I took a deep breath. Lace and silk and the touch of her hand.

‘You realize that if we ever get together no one will ever get us apart?’ I blurted out. Leila said nothing. She stared at me, slightly taken aback.

‘That might not be so good for your career,’ she said.

‘Or yours,’ I replied. She coughed. We both looked away.

‘Perhaps we should have some coffee,’ I suggested. ‘In my case a very large espresso. I have to meet some spending ministers this afternoon and apply a vice to their ambitions. Or their testicles. Which are mostly the same things.’

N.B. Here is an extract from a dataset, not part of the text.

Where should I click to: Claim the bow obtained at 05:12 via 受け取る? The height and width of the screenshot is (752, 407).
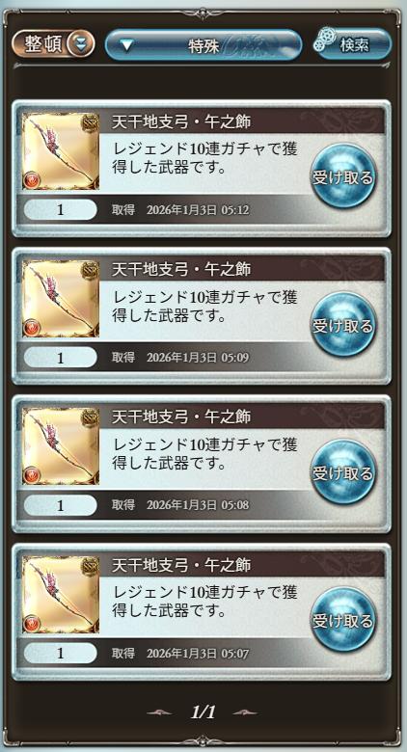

We sat in silence until the coffee arrived. By the end of the lunch I had discovered a number of things about Leila Rajar.

She had a PhD in international relations from Georgetown and a first degree in economics from Pepperdine in California – facts that she kept hidden from the viewers of CBS News.

‘American viewers like pretty,’ she said. ‘But they get suspicious of smart. Especially smart women. I don’t play dumb, but I don’t emphasize any of my qualifications either. It’s survival.’

I also found out where the name Rajar came from.

‘It’s Persian,’ she said. ‘Iranian, though I prefer the word “Persian” since it pre-dates the religious gangsters who are now destroying my country. It’s really spelled Qajar, but some-how it was botched when it was trans-literated from Farsi when my father fled to LA.’

‘Fled?’

‘When I was seven, I guess. The Shah’s secret police, SAVAK, had it in for him. I grew up in Los Angeles – Los Irangeles as they call it. There are so many Iranian exiles in LA. The rest of the Qajars have been forced out by the Islamic Revolution. They are scattered around France, England and the US.’

‘Why were they forced out?’

‘Why do you think?’

‘Stupid question,’ I admitted.

‘Politics,’ she answered anyway. ‘Just like under the Shah only worse.’

‘What kind of politics?’

‘The only type that matter in Iran. Dirty politics. Violent politics. In which people lose everything their family has had for hundreds of years, and sometimes lose their lives.’

Animal Farm,’ I said.

‘Excuse me?’

Animal Farm. George Orwell. The Pigs overthrow the Humans in a farmyard revolution but by the end of the book the Pigs behave exactly as the Humans do, or worse. Orwell thought all politics was like that. He’s wrong. But Khomeini and his followers are certainly in the mould, persecuting the same people that the Shah persecuted.’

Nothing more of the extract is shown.